Macromedia Grows Web Publishing System
2005-03-23 16:23:00
Macromedia Wednesday updated its Web Publishing Systems, a set of server- and client-based software designed to let non-technical business types create and maintain internal and public Web sites.
The update, which includes Macromedia 3.1 and Macromedia Contribute Publishing Services 1.1, features a new RSS (Real Simple Syndication) tool that notifies users when sites have changed and posts them to any RSS reader or aggregator. Other enhancements have been made in the scalability and administration of the suite, said Craig Barberich, a senior product manager with the San Francisco-based company.
"This version is focused on the enterprise," said Barberich. "What happens when you have 1,000 users of a Web publishing system, or 4,000 users? All of our efforts have been on what happens when you grow [publishing] to that level."
Web Publishing System (WPS), which relies on Contribute as the end-user's interface, also now includes tighter integration with Macromedia's Breeze e-learning/e-training presentations, a wizard-based interface to connect WPS with LDAP and Active Directory, and improvements in how it integrates with Microsoft Office applications.
The new version also debuts a staging server/live server feature that uses a Web service application to automate moving content from a pre-production, or staging server, to the actual live server. Management of sub-sites, common within corporate intranets, has also been improved, said Barberich.
Since WPS's release last year, Barberich said, some 200 companies and 360,000 users have turned to the system. Among recent additions was the Mayo Clinic, based in Rochester, Minn.
"The Clinic wanted a space for doctors to share information about their discoveries," said Barberich, "but after investing in a content management system and spending $1 million, they were lucky to have 15 doctors using it, even though they'd paid for 500 seats."

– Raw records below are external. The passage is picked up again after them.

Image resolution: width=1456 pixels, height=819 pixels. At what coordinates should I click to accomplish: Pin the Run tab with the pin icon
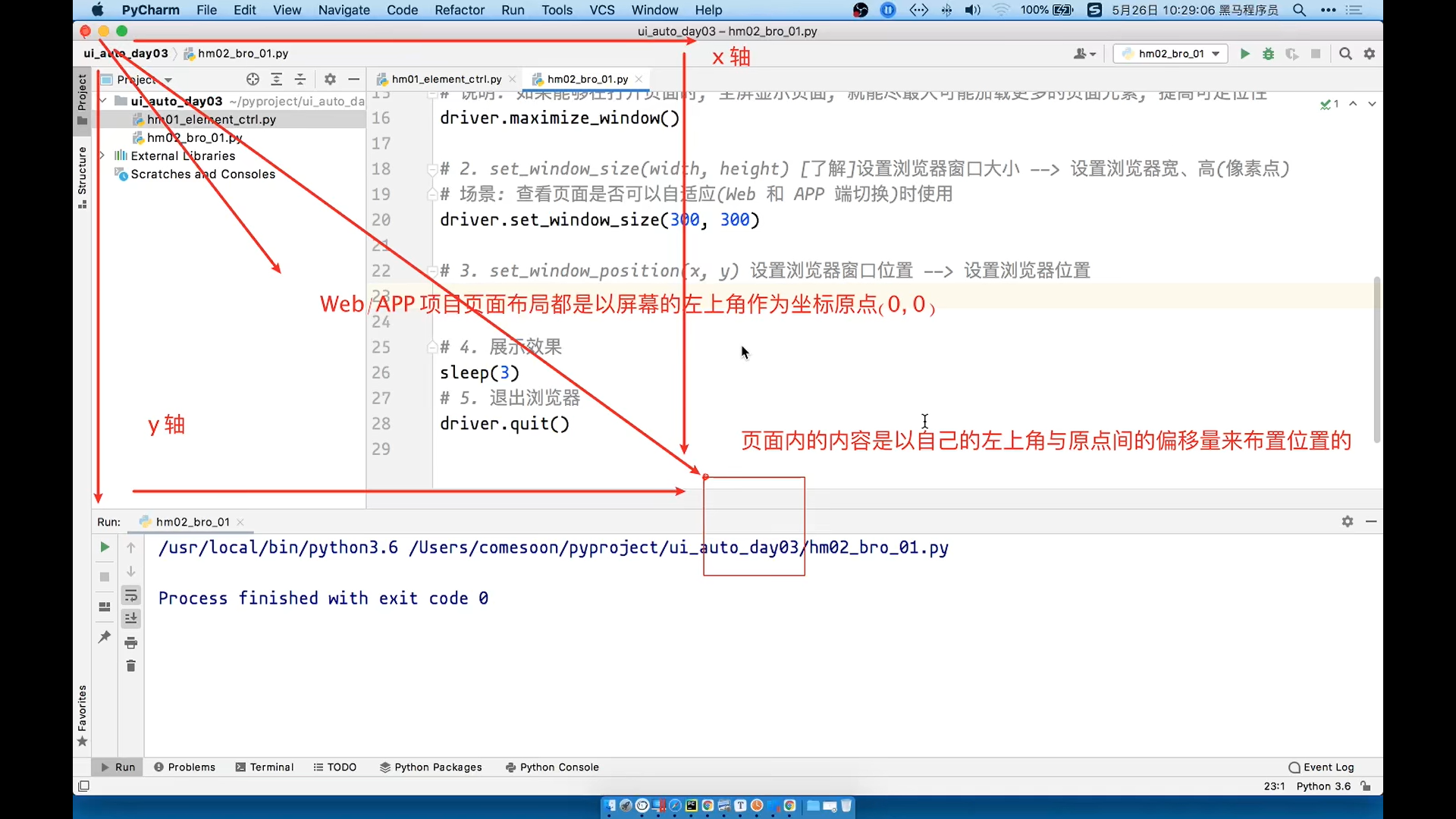(105, 637)
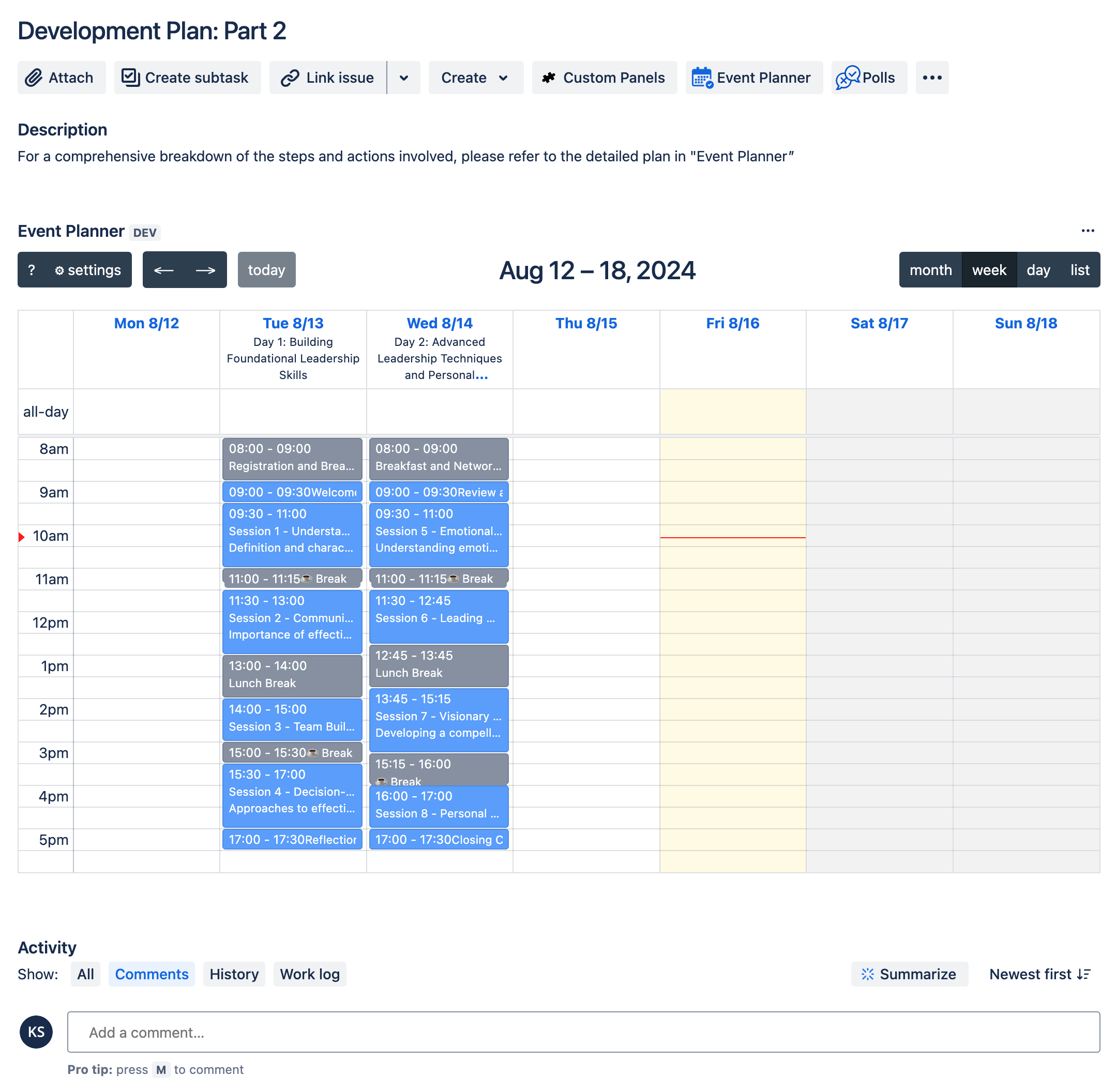Open the Event Planner calendar icon

point(701,78)
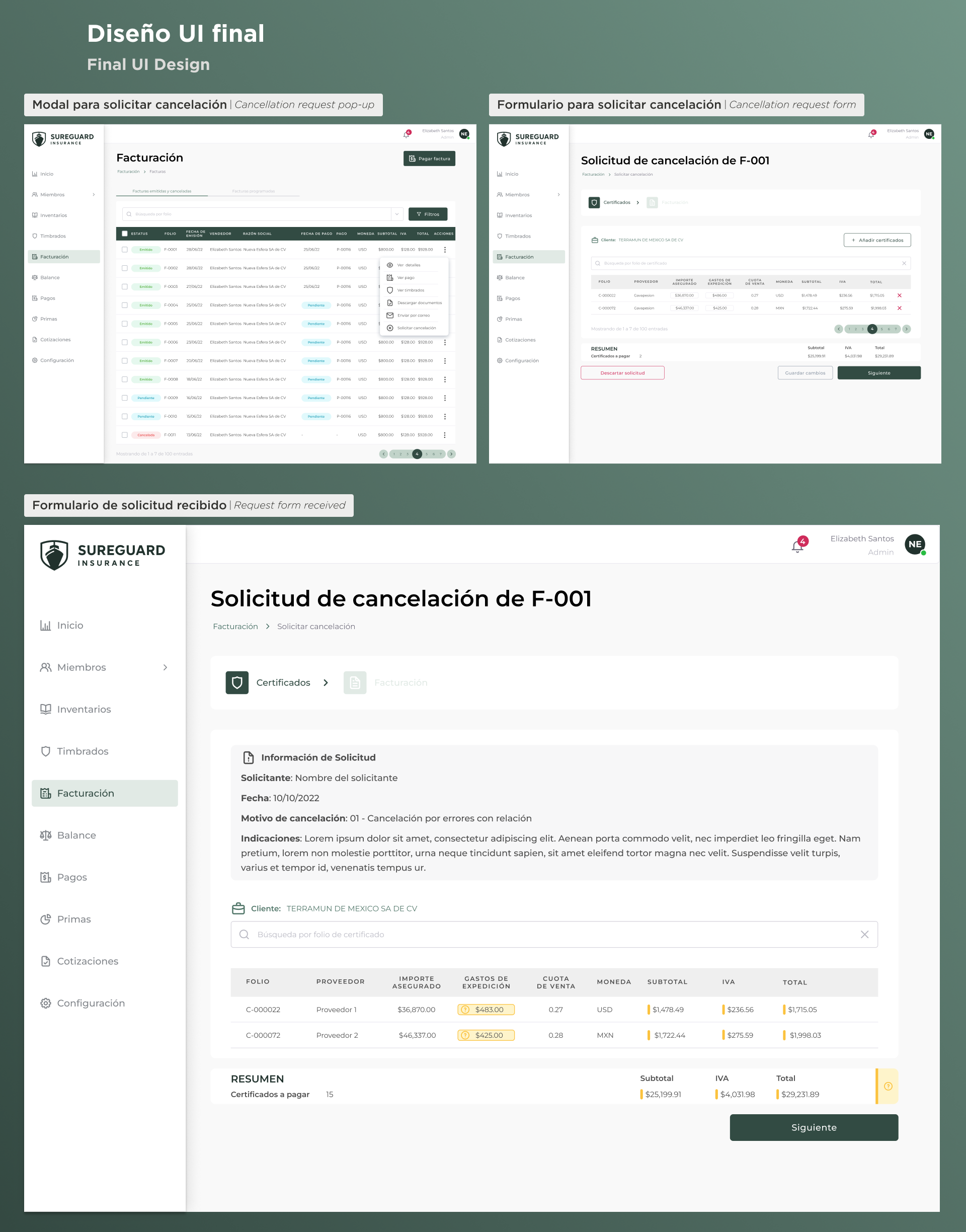Click the Pagar factura button
The width and height of the screenshot is (966, 1232).
(x=429, y=159)
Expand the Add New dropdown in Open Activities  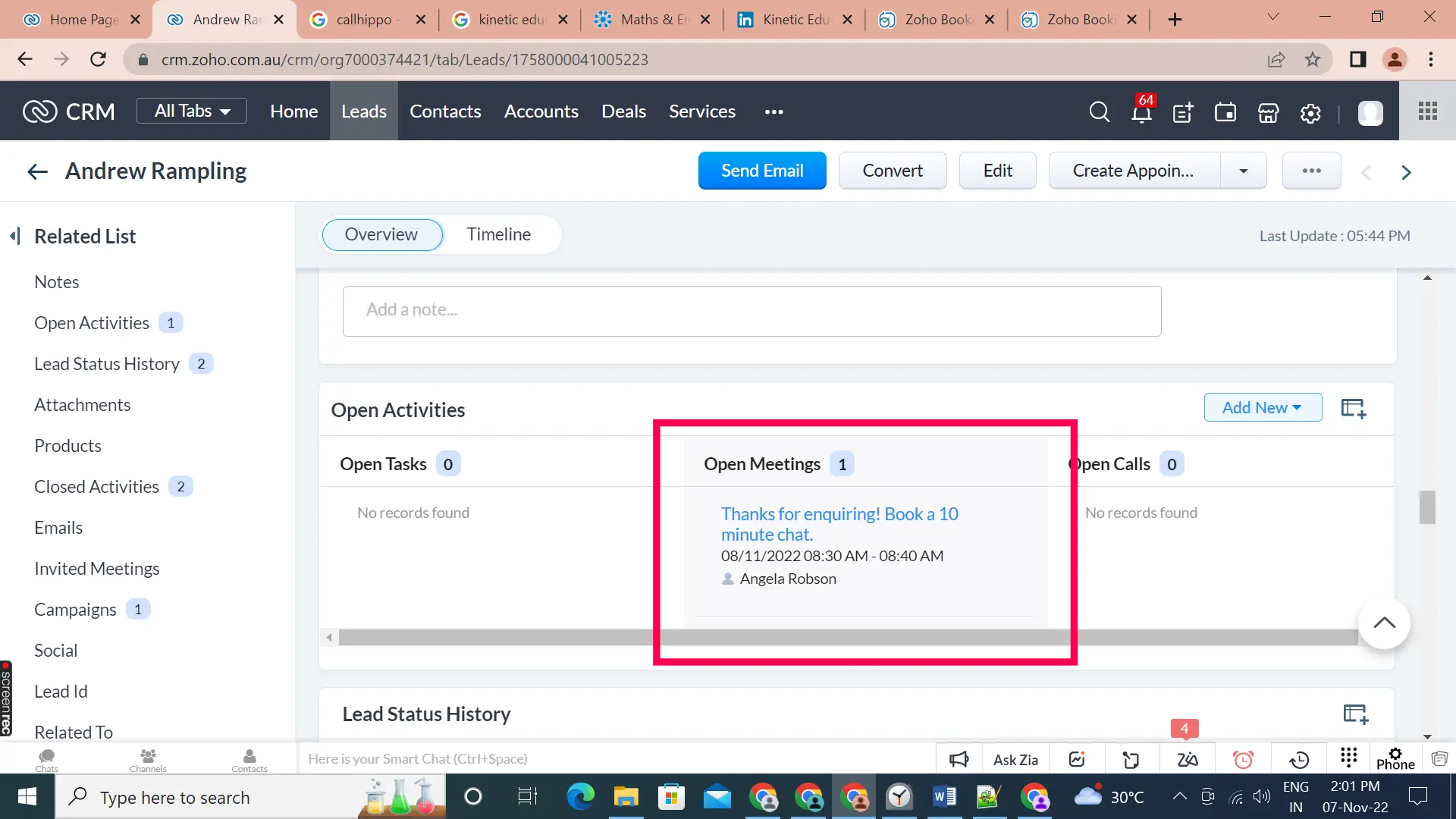[1262, 407]
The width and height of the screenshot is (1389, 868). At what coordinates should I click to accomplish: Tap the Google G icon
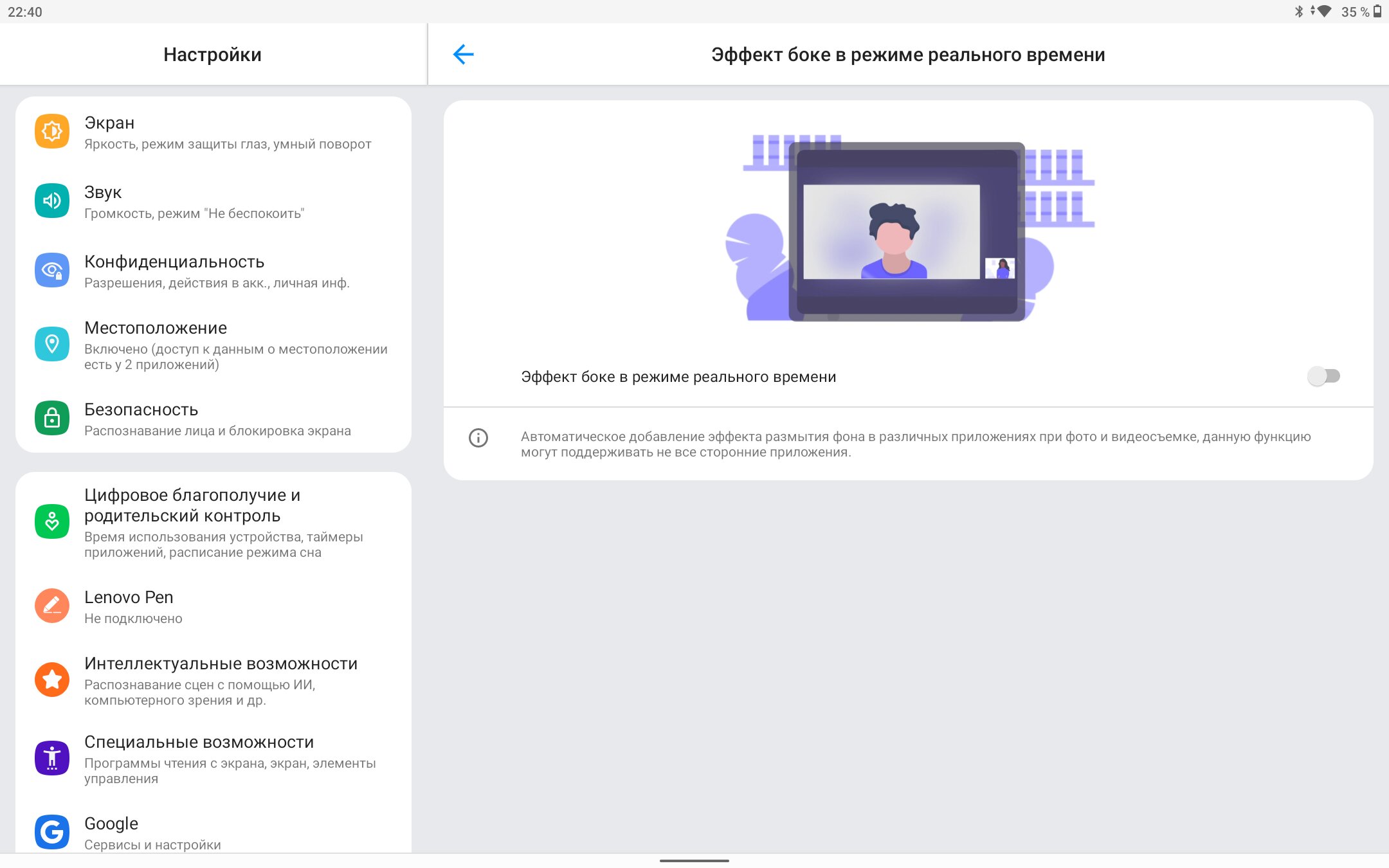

The Mayo Clinic installed WPS as a pilot program with 20 doctors, which quickly grew to 40, then 200, and today counts 400.
"People are beginning to realize that traditional content management systems don't address the average user," said Barberich. "They want simple apps to allow them to collaborate."
But he denied that WPS, and its cornerstone Contribute, is solely about collaboration. Instead, he pitched the idea that Web publishing is something everyone will have to learn sooner or later, a claim as old as the Internet and HTML.
"Web publishing is something we'll all have to learn, just as we all learned word processing," Barberich said. "We'll all have to learn how to create a page and share content via pages."